Sort by median income of job to give a ordering to the jobs

In [95]:
order=cleaned_app_df.groupby("job")["income"].median().sort_values()

In [96]:
cleaned_app_df["job"]=cleaned_app_df["job"].replace(order)

In [97]:
train_df=max_df.merge(cleaned_app_df,how="inner",on="id").drop("id",axis=1)

In [98]:
numerical_transformer = StandardScaler()
categorical_transformer=OneHotEncoder()
ord_transformer=OrdinalEncoder()

In [99]:
X,y=train_df.drop(columns=dep_var),train_df[dep_var]

In [100]:
categorical_cols = [cname for cname in X.columns if X[cname].nunique() < 10 and 
                        X[cname].dtype == "object"]
numerical_cols = [cname for cname in X.columns if X[cname].dtype in ['int64', 'float64']]


In [101]:
preprocessor = ColumnTransformer(
    transformers=[
        ('num', numerical_transformer, numerical_cols),
        ('cat', categorical_transformer, categorical_cols),
        ('ord',ord_transformer,['job'])
    ])

In [102]:
xs=preprocessor.fit_transform(X)

In [103]:
score_df=pd.DataFrame()

We will be doing cross validation with Kfold =10 and 5 repeats

In [104]:
n_repeats=5
n_splits=10

In [105]:
cv = RepeatedStratifiedKFold(n_splits=n_splits, n_repeats=n_repeats, random_state=random_state)

In [106]:
# dataframe of scores to be converted into plot later
score_df=pd.DataFrame()


* AUC is classification-threshold-invariant. It measures the quality of the model's predictions irrespective of what classification threshold is chosen.

Record list

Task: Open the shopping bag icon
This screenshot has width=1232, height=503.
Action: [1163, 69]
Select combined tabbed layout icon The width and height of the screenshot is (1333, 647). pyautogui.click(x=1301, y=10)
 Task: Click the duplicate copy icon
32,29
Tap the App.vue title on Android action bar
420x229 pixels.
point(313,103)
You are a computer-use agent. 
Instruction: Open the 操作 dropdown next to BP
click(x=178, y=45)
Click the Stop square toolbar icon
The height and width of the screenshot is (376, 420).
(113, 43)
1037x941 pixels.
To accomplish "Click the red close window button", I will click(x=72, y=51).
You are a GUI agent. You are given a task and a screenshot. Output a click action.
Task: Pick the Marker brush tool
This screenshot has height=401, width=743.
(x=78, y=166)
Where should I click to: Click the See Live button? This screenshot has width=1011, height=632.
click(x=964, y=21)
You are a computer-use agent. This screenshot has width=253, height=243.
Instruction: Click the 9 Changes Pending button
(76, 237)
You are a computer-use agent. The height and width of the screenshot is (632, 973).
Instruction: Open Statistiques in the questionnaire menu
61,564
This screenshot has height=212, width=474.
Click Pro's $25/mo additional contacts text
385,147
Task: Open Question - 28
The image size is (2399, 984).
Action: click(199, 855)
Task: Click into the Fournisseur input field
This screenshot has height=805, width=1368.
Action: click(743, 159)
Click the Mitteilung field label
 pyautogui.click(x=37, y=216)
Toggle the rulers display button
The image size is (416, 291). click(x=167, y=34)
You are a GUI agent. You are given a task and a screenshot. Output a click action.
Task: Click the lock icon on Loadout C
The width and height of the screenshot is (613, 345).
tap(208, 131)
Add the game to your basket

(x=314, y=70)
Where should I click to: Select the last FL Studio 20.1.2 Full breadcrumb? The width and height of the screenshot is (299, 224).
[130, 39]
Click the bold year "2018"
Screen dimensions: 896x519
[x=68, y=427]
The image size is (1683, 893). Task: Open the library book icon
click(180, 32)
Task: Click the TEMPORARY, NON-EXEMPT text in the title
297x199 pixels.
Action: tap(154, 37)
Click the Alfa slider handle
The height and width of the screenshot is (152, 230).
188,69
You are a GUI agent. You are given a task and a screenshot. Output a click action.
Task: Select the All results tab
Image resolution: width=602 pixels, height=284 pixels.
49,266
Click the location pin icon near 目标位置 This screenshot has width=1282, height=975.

Tasks
(A) According to the code excerpt, how many repeats are used in the cross validation?
(B) Duplicate the code excerpt from "Sort by median" to "numerical_transformer = StandardScaler()", inclusive.

Complete answers
(A) Five repeats.

(B)
Sort by median income of job to give a ordering to the jobs

In [95]:
order=cleaned_app_df.groupby("job")["income"].median().sort_values()

In [96]:
cleaned_app_df["job"]=cleaned_app_df["job"].replace(order)

In [97]:
train_df=max_df.merge(cleaned_app_df,how="inner",on="id").drop("id",axis=1)

In [98]:
numerical_transformer = StandardScaler()